An estimated 50,000 square feet of graffiti had to be removed from bedrock outcroppings, architectural features and statuary. The once-lush Sheep Meadow had been ground down into a dustbowl. The Harlem Meer was a “silted, algae-coated bed of mud.”
Rogers makes clear that ideas and norms, not just budget cuts, were responsible for the park’s decline. The “Central Park á Go-Go” philosophy of Thomas Hoving, parks head under Mayor John Lindsay, made the site a default location for rock concerts, protests and “happenings.”
Central Park became whatever anyone wanted it to be — a personal canvas for self-expression. Apparently, what many New Yorkers felt like expressing back then was disdain for beautiful public art and architecture.
It was one thing, in 1970s New York, to tag the side of a subway car or an abandoned building; it took a special malice, a passion for desecration, to destroy the Bethesda Terrace’s balustrade finials and smash up and spray graffiti on its ornate stairway side panels.
Rogers’ memoir doesn’t discuss Broken Windows policing, but her philosophy of park management is founded on the same premises. Ordinary citizens are driven out of public spaces if they feel unsafe in them. Cities can bring people back by reducing public disorder, thus creating a virtuous circle whereby bourgeois standards of order gradually dominate and informally restrain unruly behavior, without the need to call police all the time.
The effort requires stressing small details: replacing broken slats on benches, picking up litter, making sure comfort stations have toilet paper and removing graffiti as soon as it appears.
Restoring Central Park required negotiating not only the tension between the private and public sectors but also between the competing visions of Frederick Law Olmsted and Robert Moses. Olmsted, along with his colleague Calvert Vaux, designed the original “Greensward” plan for the park; Moses was city parks commissioner from 1934 to 1960. To generalize a bit, Olmsted designed the park to be something people experienced, whereas Moses saw it as something to be used.
Today’s New Yorkers regard Olmstead with reverence and Moses as a vindictive despot. But, as far as Central Park goes, Olmsted was the elitist and Moses the populist. Moses promoted a “radical new recreational agenda,” for children in particular — ballfields, playgrounds — and his aesthetic tended toward the whimsical.

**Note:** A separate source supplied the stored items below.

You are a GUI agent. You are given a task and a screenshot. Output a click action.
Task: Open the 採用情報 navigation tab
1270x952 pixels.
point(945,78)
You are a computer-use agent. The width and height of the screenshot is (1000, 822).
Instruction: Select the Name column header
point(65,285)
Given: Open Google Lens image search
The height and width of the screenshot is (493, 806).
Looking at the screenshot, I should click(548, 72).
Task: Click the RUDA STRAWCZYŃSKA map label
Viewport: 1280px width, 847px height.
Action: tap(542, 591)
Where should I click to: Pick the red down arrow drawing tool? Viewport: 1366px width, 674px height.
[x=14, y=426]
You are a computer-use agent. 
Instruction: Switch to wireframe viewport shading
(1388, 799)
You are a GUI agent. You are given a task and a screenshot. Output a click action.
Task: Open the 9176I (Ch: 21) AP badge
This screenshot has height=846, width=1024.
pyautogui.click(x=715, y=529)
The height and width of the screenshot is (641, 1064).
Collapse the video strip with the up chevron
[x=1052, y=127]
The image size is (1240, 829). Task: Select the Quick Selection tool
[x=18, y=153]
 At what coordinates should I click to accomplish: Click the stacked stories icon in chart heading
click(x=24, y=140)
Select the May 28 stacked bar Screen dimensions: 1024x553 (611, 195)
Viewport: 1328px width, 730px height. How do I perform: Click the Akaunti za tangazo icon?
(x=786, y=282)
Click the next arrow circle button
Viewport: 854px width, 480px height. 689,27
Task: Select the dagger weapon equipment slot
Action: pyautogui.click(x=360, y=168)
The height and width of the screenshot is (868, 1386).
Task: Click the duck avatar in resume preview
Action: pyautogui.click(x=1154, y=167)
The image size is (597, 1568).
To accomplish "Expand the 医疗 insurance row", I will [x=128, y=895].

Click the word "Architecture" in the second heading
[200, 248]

Rogers is a committed Olmstedian and an outstanding interpreter of the Greensward philosophy. The park is often likened to a work of art but, in one insightful passage, she argues that the better metaphor might be to film: “a walk through Central Park is not unlike the movement of a camera as it pans across a broad area while continuously rolling on a dolly, with frame after frame merging into a unified panorama through which moviegoers perceive themselves to be passing.”